Continue the appeal judgment on joint possession and sentencing from the point where it stops.

» Reading passage:
───
Only if both requirements are fulfilled can there be joint possession
involving the group as a whole.[2]

 

[16] 
It is common cause that the state did not lead evidence during trial
proving the admissibility of the admission made
by the appellant. The
counsel for the respondent submitted that the right against
self-incrimination should be limited in terms
of section 36 of the
Constitution of the Republic. It is correct that it is not an
absolute right. However, it is a fundamental
right that protects the
accused person from being compelled to testify against himself or
provide evidence that could lead to his
or her own prosecution, and
it ensures a fair trial.

 

[17] 
The lower court erred in convicting the appellant on these charges
without first satisfying itself that the admission
is admissible and
that the state has proved the requirements for joint possession.
Furthermore, in considering the requirements
for joint possession,
the lower court failed to attach sufficient weight to the
complainant’s evidence that the appellant
was in possession of
a screwdriver at the crime scene. There is no evidence on record
showing that the two firearms that were found
in possession of the
co-accused on 5 August 2008, were the same firearms that were used at
the crime scene. The complainant’s
evidence was that he saw
only one firearm at the crime scene, and he did not give a full
description (serial number and make) of
that firearm. When the two
firearms were found in possession of the co-accused, the appellant
was not present, and he was already
in custody.

 

[18] 
It would not be legally justifiable to limit the right against
self-incrimination in the circumstances of this matter.
We are not
inclined to condone the infringement of this fundamental right. The
admission made by the appellant that he is the owner
of both firearms
is inadmissible evidence. The state has failed to prove the
requirements of joint possession beyond reasonable
doubt.
Accordingly, the appeal against conviction on counts 2 and 4 must
succeed.

 

Ad
sentence

 

[19] 
It was submitted on behalf of the appellant that he is not
challenging the individual sentences. He contended that the
lower
court erred and misdirected itself when it failed
to consider the cumulative effect of an effective sentence of 28
years imprisonment, and that
such failure to do so induces a sense of
shock.
───
» Material provided:
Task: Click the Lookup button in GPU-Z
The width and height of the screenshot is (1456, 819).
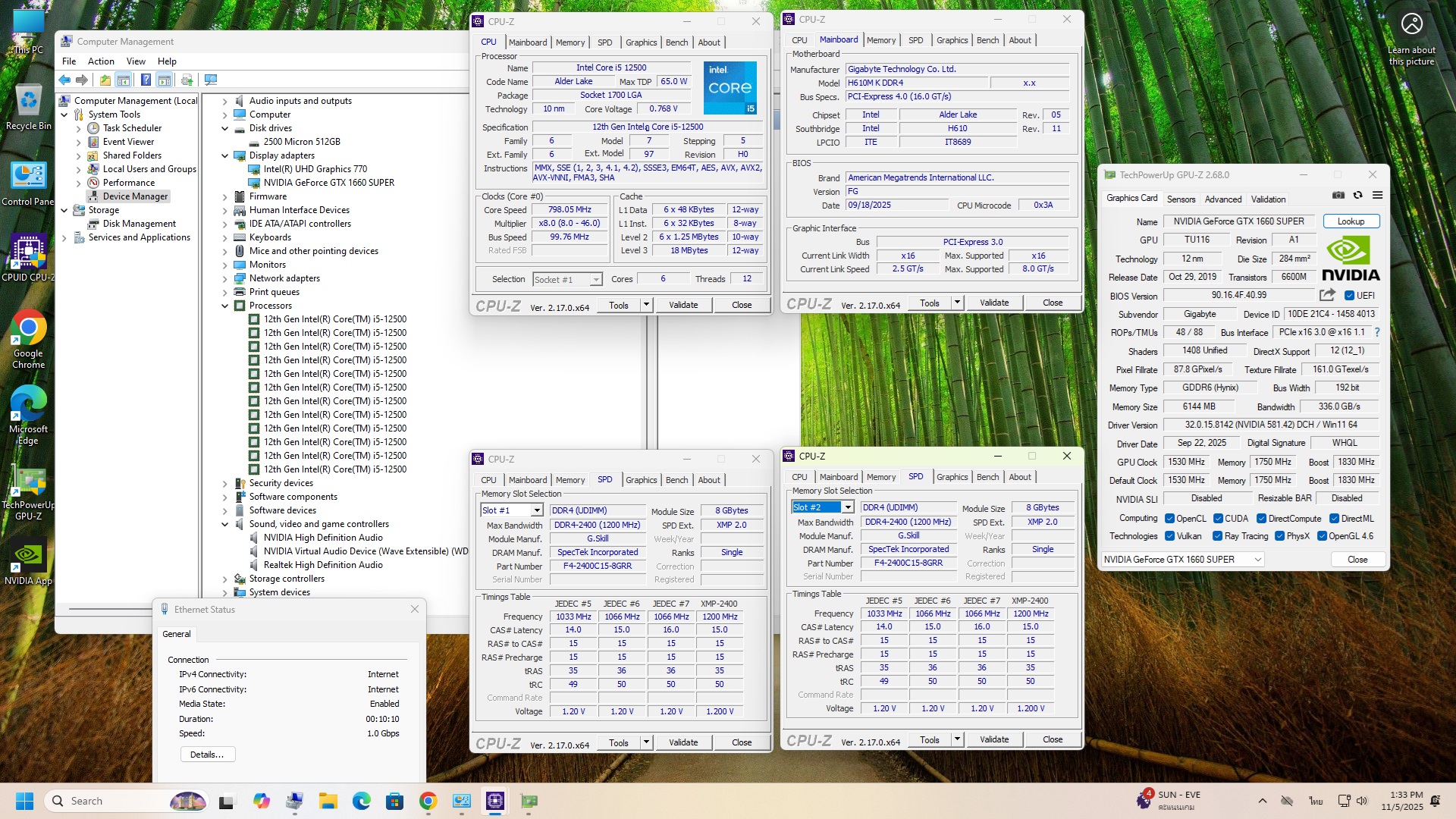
───
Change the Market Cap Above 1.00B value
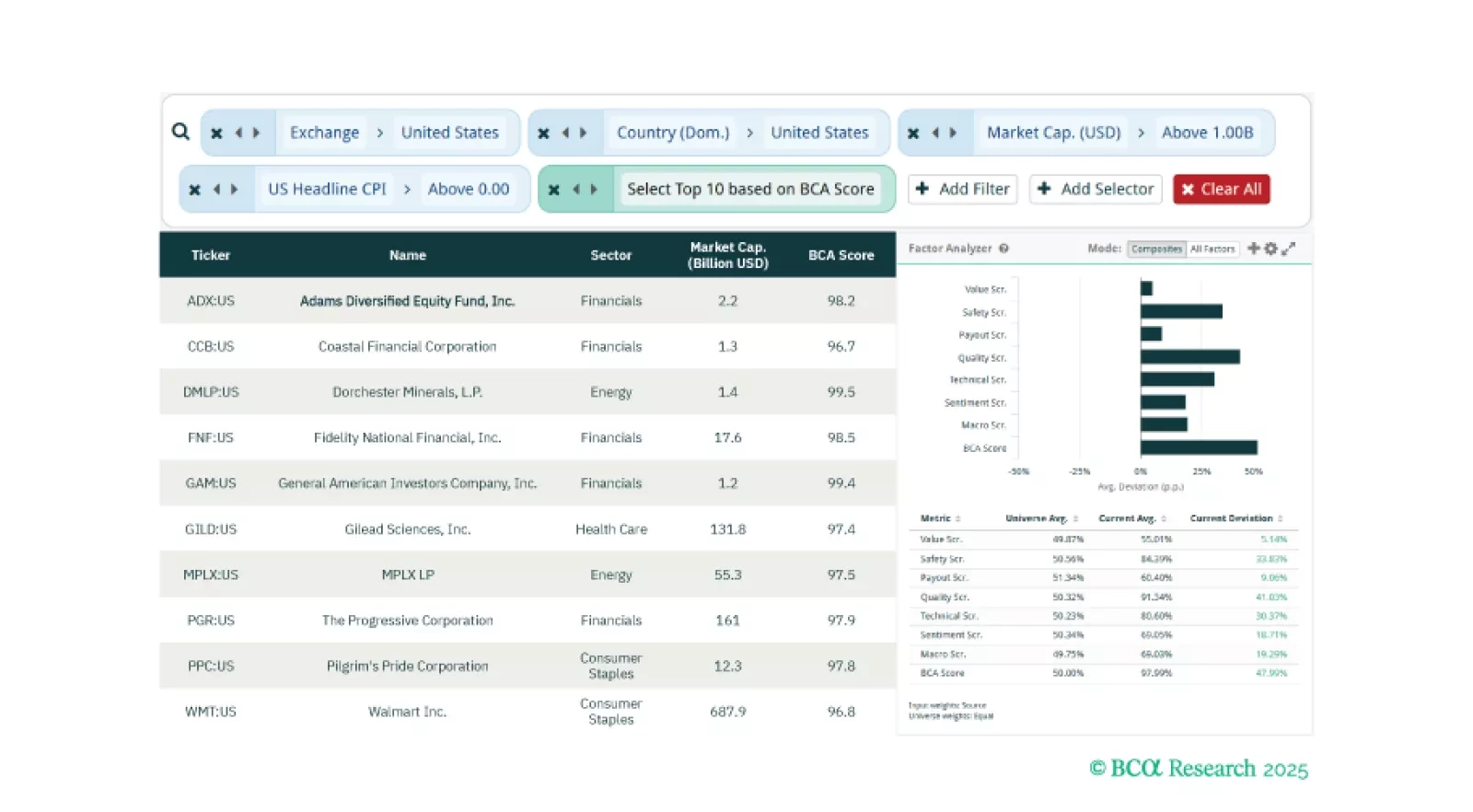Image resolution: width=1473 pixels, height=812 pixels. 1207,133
───
» Task answer:
 

[20] 
It
is trite that sentencing is pre-eminently a matter for the discretion
of the trial court. The test for interference with the
sentence
imposed by the trial court is not whether or not the appeal court
would have imposed another form of punishment, but rather
whether the
trial court exercised its discretion properly and reasonably when it
imposed the sentence. The appeal court will interfere
where the
imposed sentence is vitiated by an irregularity, misdirection or
where there is a striking disparity between the sentence
and that
which the appeal court would have imposed had it been the trial court
or it induces a sense of shock.[3]

 


[21] 
The contention about the cumulative effect of the sentences falls
away because the appeal against conviction on counts
2 and 4
succeeds.  We do not find it necessary to deal with the sentence
of 12 years imprisonment for count 1 because the
appellant is not
challenging it. 


 

ORDER

 

[22] 
The following order is made.


1. 
The appeal against conviction and sentence on count 1, robbery with
aggravating circumstances is dismissed. The conviction
and sentence
imposed on count 1 are confirmed.


2. 
The appeal against conviction and sentence on counts 2 and 4,
unlawful possession of firearm is upheld.


3. 
The conviction and sentence on counts 2 and 4 are set aside, and
substituted with the following:


Accused
1 is acquitted on counts 2 and 4, unlawful possession of
firearm.”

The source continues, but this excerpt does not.